Nous avions parlé de la commémoration du Holodomor (la grande famille ukrainienne de 1932-1933) qui devait s’achever par la célébration d’une Divine liturgie à la cathédrale Notre-Dame de Paris. L’Église grecque-catholique ukrainienne est très sensible à cet épisode de l’histoire de l’Ukraine. Voici l’homélie de Mgr Hlib Lonchyna, éparque grec-catholique ukrainien de Londres (éparchie de la Sainte famille de Londres), prononcée le dimanche 22 novembre 2015. Nous en reproduisons la partie française:
Chers frères et sœurs,
Tout le monde a été choqué par les événements tragiques d’il y a dix jours. Nous offrons nos prières pour les victimes innocentes, pour les âmes des défunts, pour les blessés, pour les familles en douleur. On cherche les raisons pour des choses qui n’en ont pas. Les attentats de Paris sont seulement le dernier cas dans une longue lignée de violence, de haine, de meurtre. Elle prend son début dans l’histoire de Caïn et Abel, et continue ininterrompue jusqu’à la crucifixion de Jésus, jusqu’à nos jours.
Aujourd’hui nous commémorons les victimes du Holodomor – la famine artificielle voulue par Staline pour collectiviser les paysans ukrainiens il y a quatre-vingt-trois ans, en 1932-33. Le régime soviétique a réquisitionné non seulement tout le grain que la terre noire de l’Ukraine a produit en abondance cette année-là en le vendant aux pays occidentaux, mais aussi toute forme de nourriture : fruits, légumes, viande, où qu’ils eussent été cachés. Les mères ont dû voir mourir leurs enfants devant leurs yeux, elles-mêmes ne pouvant pas les nourrir. Toute une génération d’ukrainiens a été mise à mort pour être enfin substituée par des populations, emmenées par la force pour repeupler les villages.
Aujourd’hui leurs descendants dans le Donbass doivent lutter dans une guerre nouvelle, non-déclarée, hybride. Quand le monde entier lutte contre le terrorisme international, la population de l’Ukraine orientale continue à être victime de la guerre oubliée.
Le poète ukrainien Taras Chevtchenko a écrit avec douleur :
“Pour qui as-Tu été crucifié,
Christ, Fils de Dieu?
Pour nous si braves,
ou bien pour un mot de vérité… ou bien
pour que nous Te tournions en dérision?
Hélas, ce fut ainsi.”

• DONNÉES FOURNIES:

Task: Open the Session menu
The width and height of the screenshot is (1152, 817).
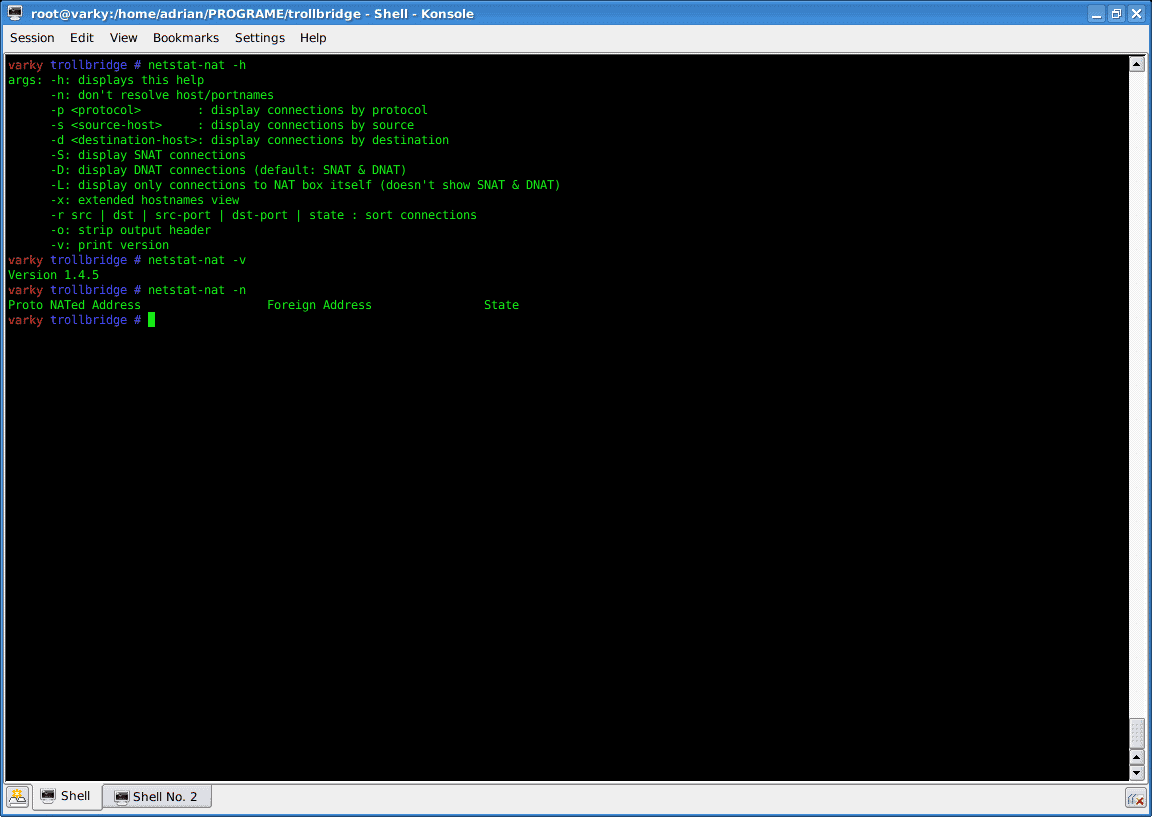Action: pyautogui.click(x=32, y=38)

• CONSIGNES:
• A. Recopiez tout le passage de l'homélie qui va de "Aujourd’hui leurs descendants" jusqu'à "la guerre oubliée.", en changeant "Donbass" en "Donetsk".
• B. Répondez brièvement sur l'homélie :
(i) Quel jour a-t-elle été prononcée ?
(ii) Qui a voulu la famine du Holodomor ?
(iii) Quel poète ukrainien y est cité ?

• RÉPONSES:
• A.
Aujourd’hui leurs descendants dans le Donetsk doivent lutter dans une guerre nouvelle, non-déclarée, hybride. Quand le monde entier lutte contre le terrorisme international, la population de l’Ukraine orientale continue à être victime de la guerre oubliée.

• B.
(i) Le dimanche 22 novembre 2015.
(ii) Staline.
(iii) Taras Chevtchenko.